RECORDED DATA Start Marker

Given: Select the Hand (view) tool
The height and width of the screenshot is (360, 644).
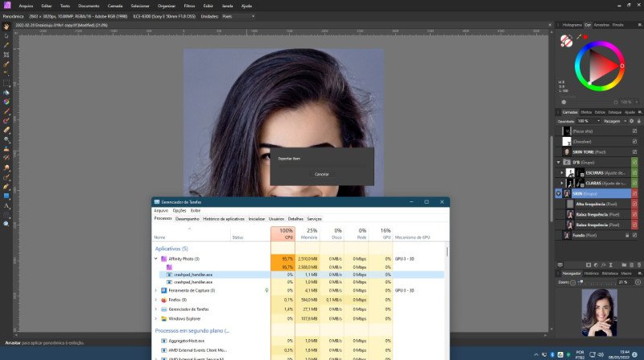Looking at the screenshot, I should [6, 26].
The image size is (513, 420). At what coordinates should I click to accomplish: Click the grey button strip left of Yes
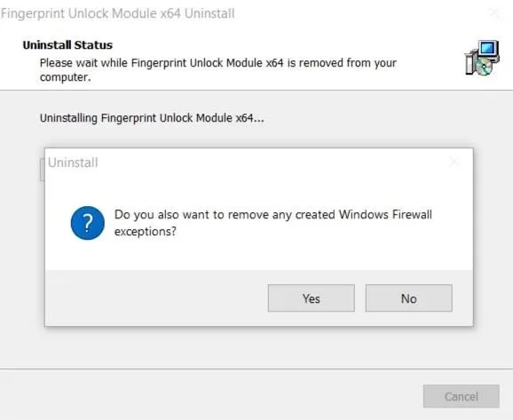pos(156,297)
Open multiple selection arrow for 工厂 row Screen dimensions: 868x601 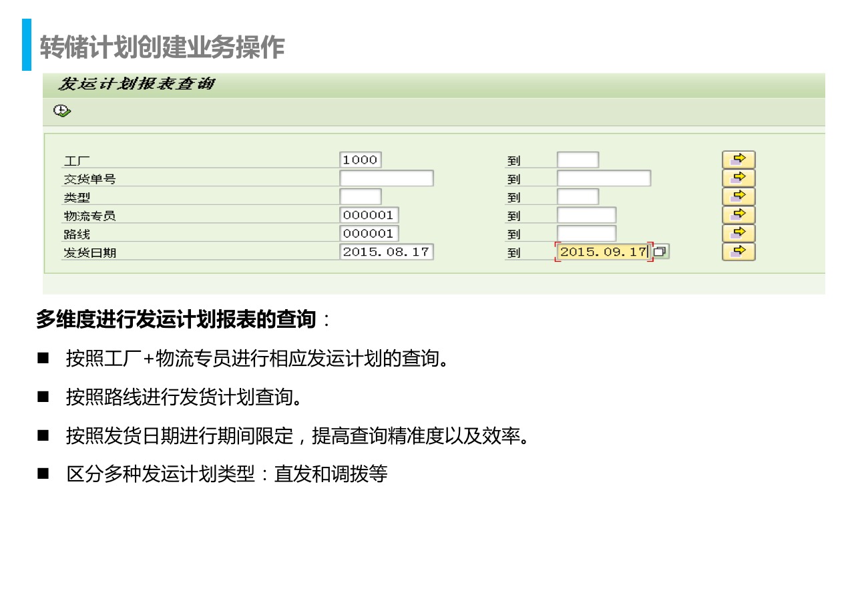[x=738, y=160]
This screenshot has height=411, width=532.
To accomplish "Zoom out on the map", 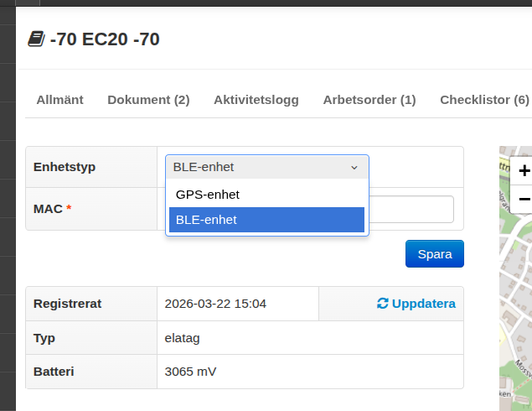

RECORDED DATA End Marker

● **EXERCISE DIRECTIONS**
Excluding the pictures, restate word for word the lines from the one that holds "This screenshot has height=411, width=532." through the last line of the entries, both ends included.

● **ANSWER TO THE PROBLEM**
This screenshot has height=411, width=532.
To accomplish "Zoom out on the map", 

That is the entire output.